Conspicuously mounted in the corner of his office, a rangefinder sets the phone to ringing when somebody walks by — a fantastic trap for luring the curious into a nostalgia trip. Anyone who picks up will be prompted to punch in a code from the attached mini-phone book and those who do will be treated to one of ninety hits from — well — the 1990’s. All of the songs have been specifically downgraded to 128kbps for that authentic 90’s sound — complete with audio artifacts. There’s even a little easter egg wherein hitting the coin-return lever triggers the payphone to shout “Get a job!”
[Fuzzy-Wobble] notes that a payphone bracket is indispensable as most all payphones are made of cast iron, and nobody likes holes ripped out of their walls due to improper mounting. They’ve also provided their code as well as links to other tutorials for aspects of the build — such as the Adafruit music maker — throughout. Now you’ll have to excuse us as we groove while lost in a reverie.
Kick it back an extra decade and you get an 80’s boombox bluetooth speaker.
[Thanks for the submission, Alex S!!]
always gonna dial you up,
always gonna wait on hold,
never gonna call-collect, or charge you!
2600
This is as much a boom box as a hoverboard is a hoverboard…… Let us not lower our standards!
Probably conflated boombox and jukebox, since it fits the latter definition better.
Dreadful ’90s music? Oh no, my feels!
Saw the GIF and was expecting a lecture on electrical safety, but found out he was danceing and his moves are just as shoking.
So.. that inspired me to go browse Ebay looking for payphones. Why are they still so expensive? There are ones listed for parts as low as $50 but those are just gutted shells. They aren’t even good for projects like this unless you want to fabricate your own handset. For a complete working one it’s typically $200+!
Yah, I get it. These things were made to sit outside and take a ton of abuse. Construction like that came at a price. Still though… there are tons sitting on shelves, in closets, warehouses or wherever people are selling these from. Ebay is full of listings. But… hardly anyone actually uses them. It seems like a perfect recipee for cheap to me.. tons available but very little demand. I would think they would go for about the scrap value of their heavy steel frames.
Oh well…
I do miss the days when people carried pagers instead of cellphones and returned the calls via payphones. It was great! You could be reached any time, and almost anywhere just like today. But.. if you didn’t feel like talking you could just ignore it! ‘There was no payphone nearby’ was a very easy lie even if it was rarely true. It was the best of both worlds, the peace and privacy of the pre-cellphone days but most of the connectivity of current times. Then everyone got cellphones and always expect you to answer regardless of what you might actually be doing at the moment.

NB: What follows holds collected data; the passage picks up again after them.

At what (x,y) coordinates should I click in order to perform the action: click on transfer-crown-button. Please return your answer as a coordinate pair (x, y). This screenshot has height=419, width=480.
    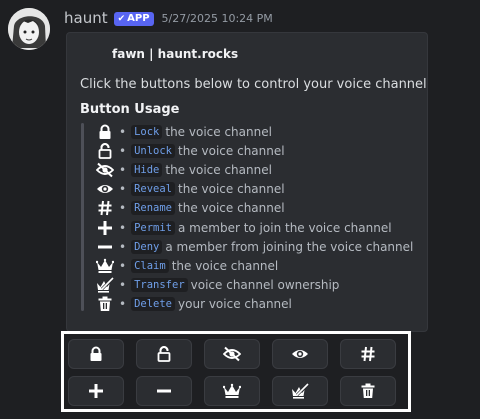
    Looking at the image, I should click on (300, 391).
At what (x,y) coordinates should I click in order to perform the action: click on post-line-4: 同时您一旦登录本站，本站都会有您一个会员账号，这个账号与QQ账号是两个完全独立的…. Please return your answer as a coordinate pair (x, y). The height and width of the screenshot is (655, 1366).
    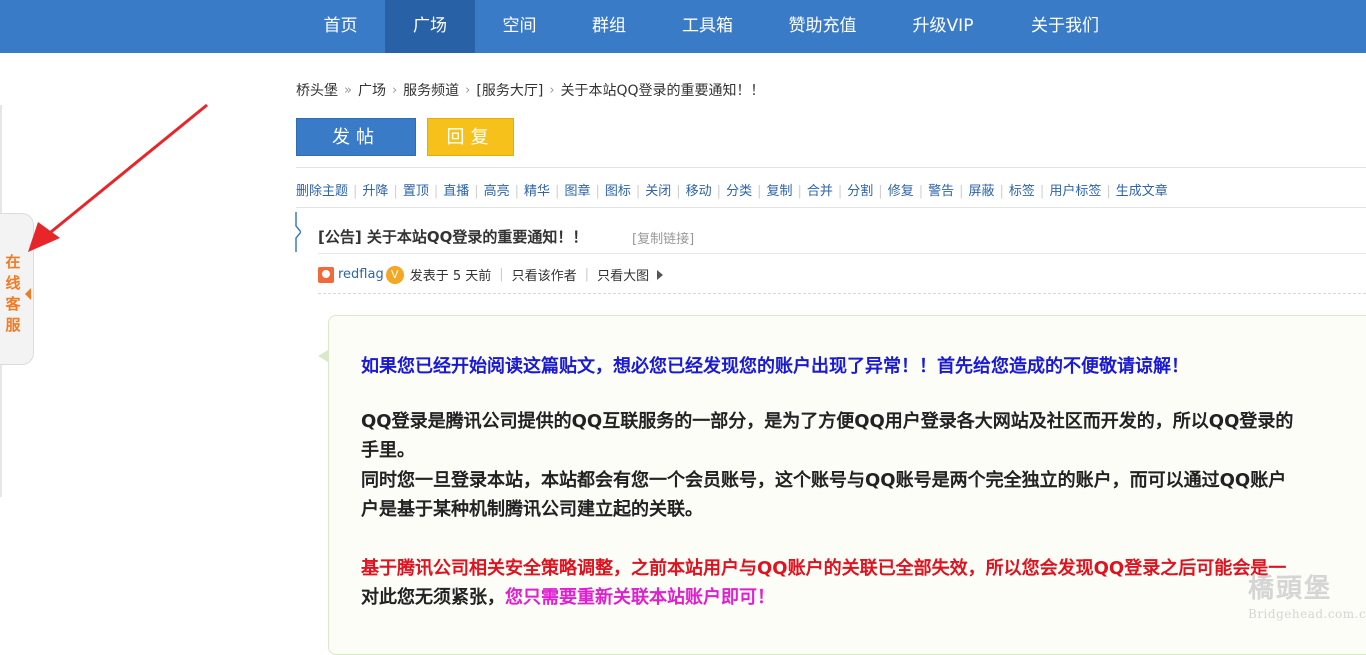
    Looking at the image, I should click on (824, 480).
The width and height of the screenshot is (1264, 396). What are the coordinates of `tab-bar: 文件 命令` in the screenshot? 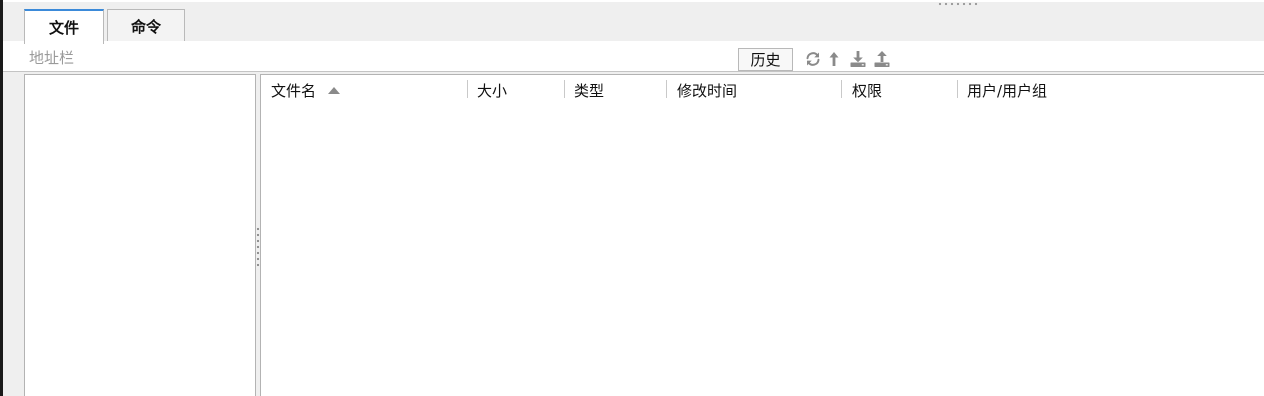 It's located at (634, 22).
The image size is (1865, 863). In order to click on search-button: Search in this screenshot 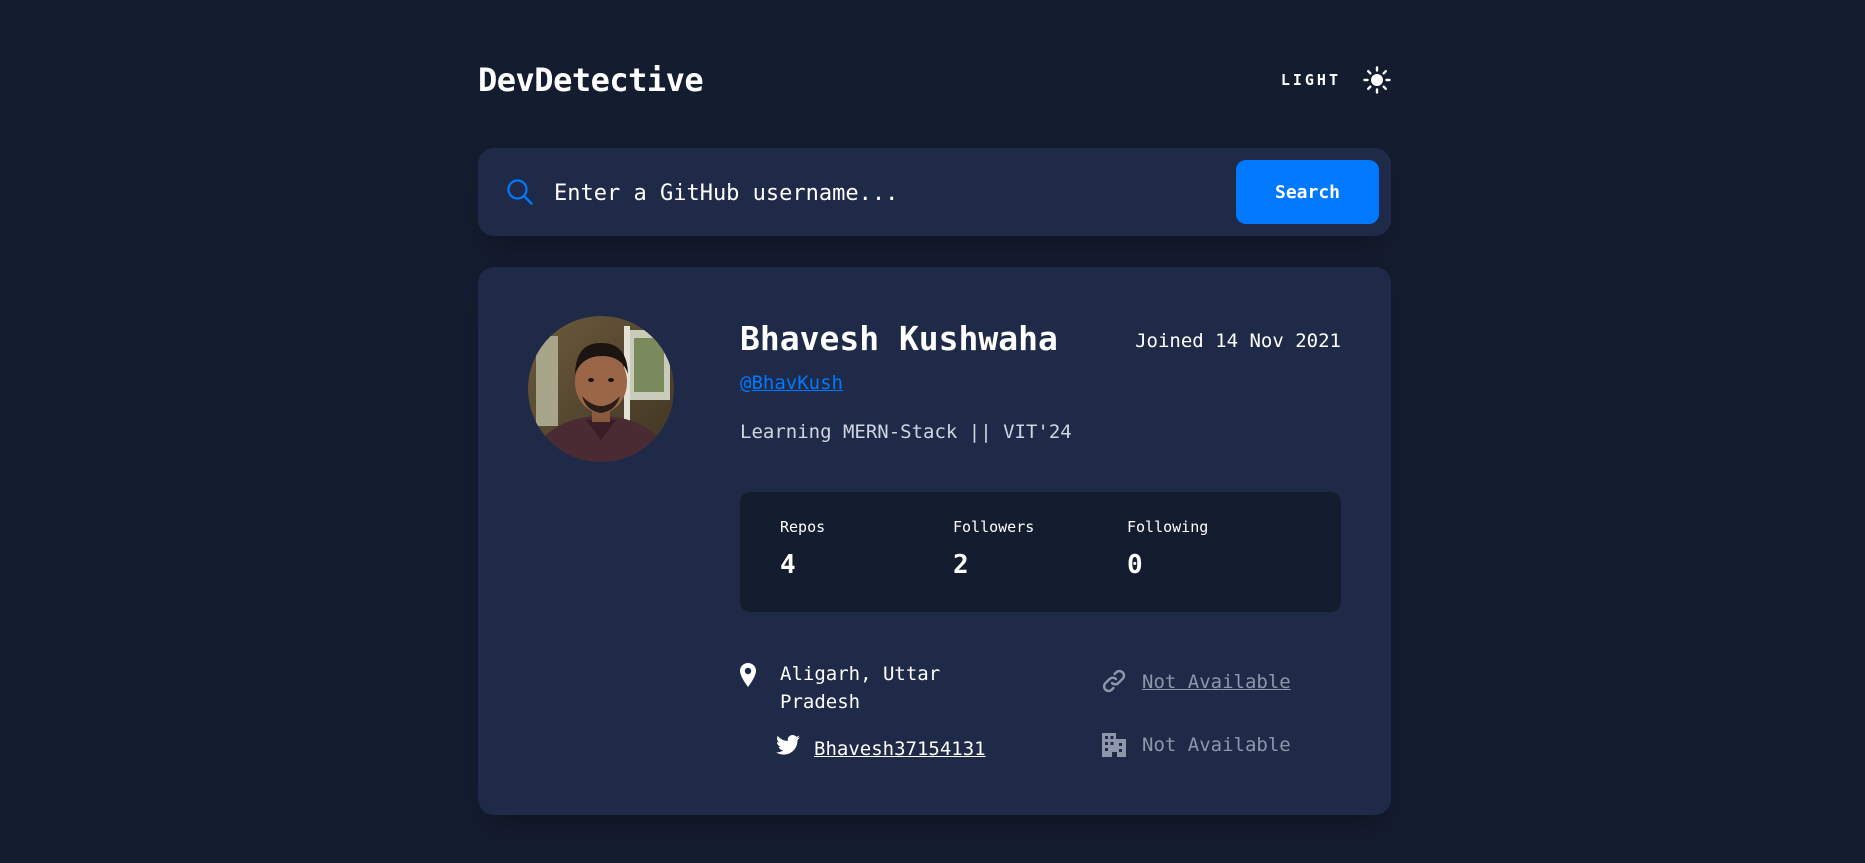, I will do `click(1308, 192)`.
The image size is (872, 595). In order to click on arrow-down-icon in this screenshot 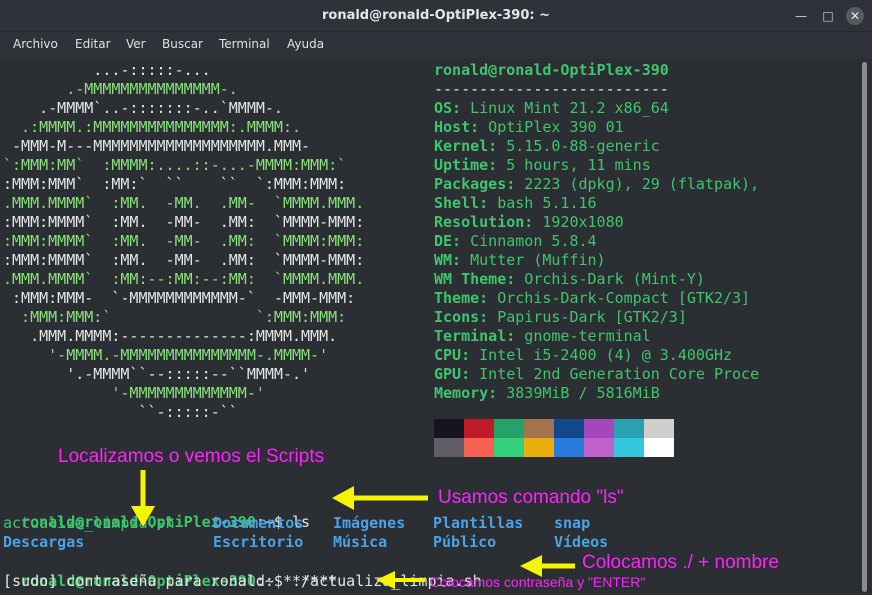, I will do `click(143, 498)`.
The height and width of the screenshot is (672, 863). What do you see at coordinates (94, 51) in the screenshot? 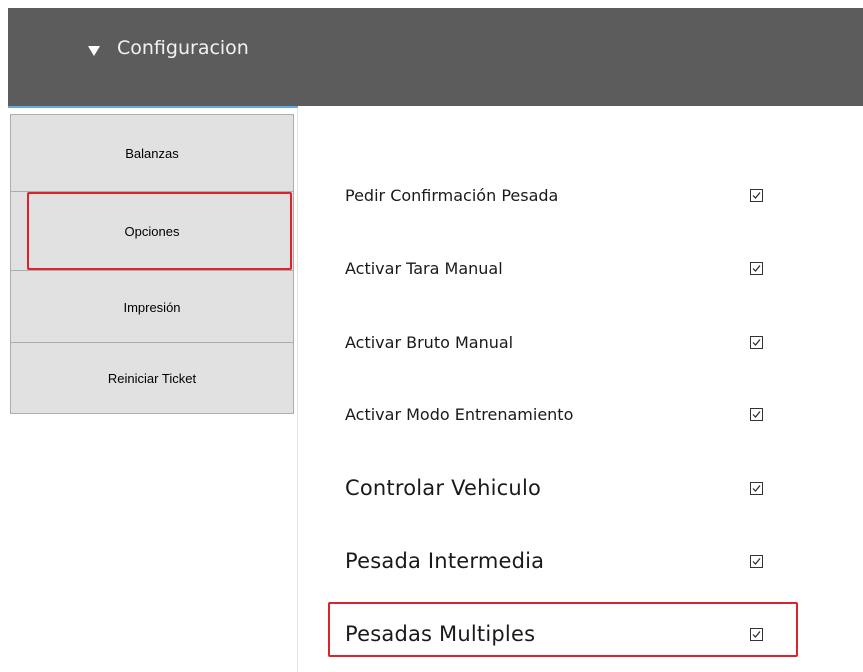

I was still doing that a few years into the millennium, when I was out and about, was 30c a minute on the cell, and payphones were still common enough and 25 cents, so if I had a quarter I’d call back on a payphone… but then it got so they were few and far between and 50 cents here, so stopped doing it, unless one was right in sight and I knew I was going to be a few minutes.
I was a former payphone technician with a payphone route from San Francisco, West of Van Nuys Blvd, down to San Mateo. The company I worked for had as many as 50K+ payphones before the downward spiral of revenues due to the mobile phone industry. It was good while it lasted.
The payphones had circuit boards, low speed modems, mechanical coin relay and an escrow bucket, among other interesting things. Routing a payphone through a VoIP was also possible but there were some occasional toll free dialing registration errors.
I used to design dials (hearing impaired), “smart electronics” and fraud-protection devices for payphones from 1985 to 1998. The 3 major ones were GTE, Northern Telecom and Western Electric. I used to have one hanging on the wall in my garage. It worked as a standard telephone so I could take calls on it if I wanted to.